Provided records.
☆ ☆ ☆
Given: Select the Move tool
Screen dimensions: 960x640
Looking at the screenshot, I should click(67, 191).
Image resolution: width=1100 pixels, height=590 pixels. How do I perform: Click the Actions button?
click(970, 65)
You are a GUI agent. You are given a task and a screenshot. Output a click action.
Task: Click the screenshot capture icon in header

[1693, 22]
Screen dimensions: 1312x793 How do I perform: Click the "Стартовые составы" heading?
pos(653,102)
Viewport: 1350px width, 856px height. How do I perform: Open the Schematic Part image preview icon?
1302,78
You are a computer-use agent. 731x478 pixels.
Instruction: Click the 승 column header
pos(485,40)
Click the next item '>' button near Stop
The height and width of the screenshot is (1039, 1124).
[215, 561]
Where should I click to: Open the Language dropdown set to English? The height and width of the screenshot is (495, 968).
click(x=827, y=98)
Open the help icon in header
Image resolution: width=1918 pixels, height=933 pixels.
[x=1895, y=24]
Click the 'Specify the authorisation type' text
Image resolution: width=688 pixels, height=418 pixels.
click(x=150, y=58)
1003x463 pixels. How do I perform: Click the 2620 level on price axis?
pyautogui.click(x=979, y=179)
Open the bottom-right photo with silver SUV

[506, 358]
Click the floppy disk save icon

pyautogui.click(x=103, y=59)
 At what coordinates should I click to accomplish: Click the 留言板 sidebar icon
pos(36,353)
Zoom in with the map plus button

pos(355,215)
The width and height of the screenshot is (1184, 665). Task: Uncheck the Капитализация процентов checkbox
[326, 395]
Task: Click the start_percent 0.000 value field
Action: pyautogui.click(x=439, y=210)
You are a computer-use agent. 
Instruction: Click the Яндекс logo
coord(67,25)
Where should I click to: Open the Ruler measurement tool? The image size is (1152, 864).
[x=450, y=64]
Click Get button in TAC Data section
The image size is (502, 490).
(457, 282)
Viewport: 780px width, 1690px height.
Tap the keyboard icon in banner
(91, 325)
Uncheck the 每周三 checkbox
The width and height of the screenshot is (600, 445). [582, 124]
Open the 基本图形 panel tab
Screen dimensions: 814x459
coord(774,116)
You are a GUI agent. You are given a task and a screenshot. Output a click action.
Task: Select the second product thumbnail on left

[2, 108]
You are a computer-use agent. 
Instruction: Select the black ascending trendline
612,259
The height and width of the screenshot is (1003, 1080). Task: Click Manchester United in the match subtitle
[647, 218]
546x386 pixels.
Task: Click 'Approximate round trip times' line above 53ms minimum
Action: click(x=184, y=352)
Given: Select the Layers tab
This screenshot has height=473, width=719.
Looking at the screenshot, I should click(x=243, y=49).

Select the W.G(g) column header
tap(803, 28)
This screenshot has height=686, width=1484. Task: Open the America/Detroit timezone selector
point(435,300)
☆ ☆ ☆
Task statement. Exactly repeat the lines from the line that contains "Screen dimensions: 814x459" to the end of the entries, both included, and leave out all other lines.

Completed task.
Screen dimensions: 814x459
coord(774,116)
You are a GUI agent. You are given a task and a screenshot. Output a click action.
Task: Select the second product thumbnail on left

[2, 108]
You are a computer-use agent. 
Instruction: Select the black ascending trendline
612,259
The height and width of the screenshot is (1003, 1080). Task: Click Manchester United in the match subtitle
[647, 218]
546x386 pixels.
Task: Click 'Approximate round trip times' line above 53ms minimum
Action: click(x=184, y=352)
Given: Select the Layers tab
This screenshot has height=473, width=719.
Looking at the screenshot, I should click(x=243, y=49).

Select the W.G(g) column header
tap(803, 28)
This screenshot has height=686, width=1484. Task: Open the America/Detroit timezone selector
point(435,300)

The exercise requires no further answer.